One should never do anything that one cannot talk about after dinner,’ wrote Oscar Wilde in The Picture of Dorian Gray. Whether or not you choose to follow his advice, you’ll know the moment he’s referring to. That time at the table when you’re well fed, enjoying good company and the conversation just flows.
This is the perfect opportunity to enjoy a digestive – digestif or digestivo, depending on your preference – though many of us ignore the post-dinner drinking moment. We might pour another glass of wine, or opt for a coffee. Or we simply might have no idea what to drink after a meal.
In that sense the digestif is completely eclipsed by the aperitif: a drink enjoyed before a meal. ‘I guess that’s because aperitifs are always the first drink and everyone gets more excited about the beginning of the evening rather than celebrating the end of an evening,’ suggests Sandia Chang, sommelier and co-founder of Michelin two-star restaurant Kitchen Table. ‘It’s like the flight to a holiday is a bit more fun and exciting than the flight coming back from one.’

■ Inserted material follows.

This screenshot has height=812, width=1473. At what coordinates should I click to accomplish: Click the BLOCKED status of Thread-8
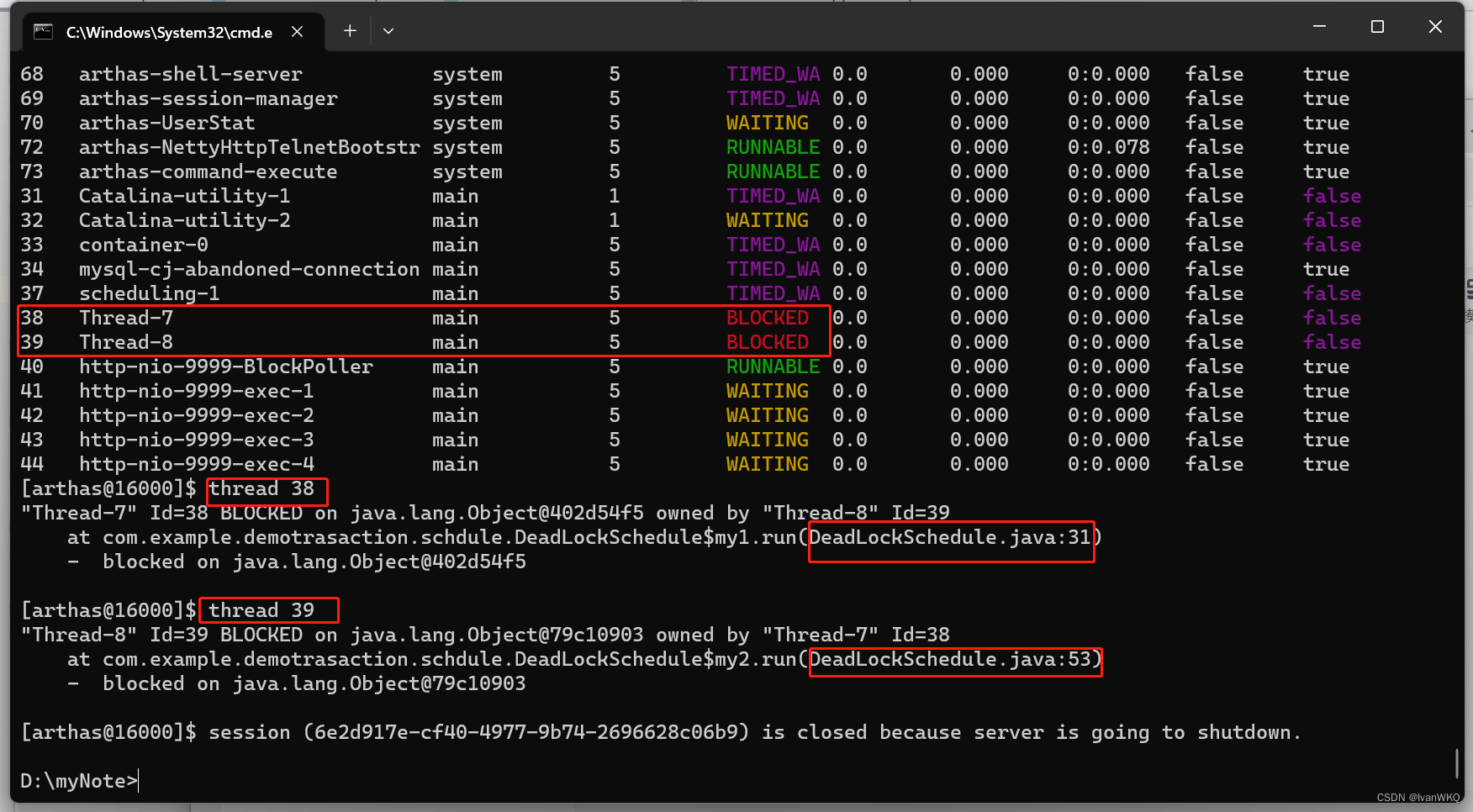tap(768, 342)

That’s a mistake, as the category of digestive drinks can be just as exciting as aperitifs – and they have a practical purpose. ‘I believe a digestif completes the whole experience,’ continues Chang. ‘Also, digestifs are named for the reason that they help with digestion after a meal. Most traditional digestifs are elixirs and tonics that do have real medical purposes.’
Last but not least
In simple terms, digestifs are alcoholic beverages that are served after a meal to help settle the stomach and aid digestion. They tend to be higher in alcohol than drinks served before or during a meal. Spirits such as whisky and Cognac traditionally fall into this category, as do fortified wines. But they’re just the beginning. Take a look at drinking cultures across Europe and you’ll find plenty more ideas.
‘For Italians, ending a meal with a digestivo is almost a ritual,’ says Matteo Luxardo, export director of Italian liqueur company Luxardo. ‘There are so many spirits that can fulfil this role, so it really depends which part of Italy you’re from. In the north you see a lot of grappa, amaro or fernet; whereas in the centre you tend to see more anise-flavoured drinks. In the south, limoncello is king,’ he adds.
‘You see these flavour profiles in other countries, too. Germany is oriented towards herbal liqueurs, in France they favour anise, while Spain has orujo, which is similar to grappa [distilled from the solids left over from wine production].’
So there are plenty of options. ‘It really depends on what you like and also what you had to eat,’ says Chang. ‘If you prefer something sweet and less strong, fruit liquors or after-dinner cocktails are a great way to finish a meal. If you have had a light lunch or dinner, I would recommend some eau-de-vie [‘water of life’ – colourless fruit brandies]. When you have a heavy meal with lots of butter and sauces, I always like to finish with Cognac or an Armagnac – and of course, whisky is a friendly digestif for any occasion.’
A digestive dram
Are some whiskies better for the purpose than others? Billy Abbott, content and training manager at retailer The Whisky Exchange, has some tips. ‘Generally, I’d look at richer and darker whiskies for after dinner, whiskies that hint at amaros while still being whisky,’ he says. ‘On the Scotch and world whisky front, I’d lean towards Sherry cask-matured whiskies and richer smoky whiskies, or even a combination of the two. For American whiskey, something long-aged and focused on the wood – finding a balanced one can be difficult, but the dark and oaky edges can really work well in a digestif.’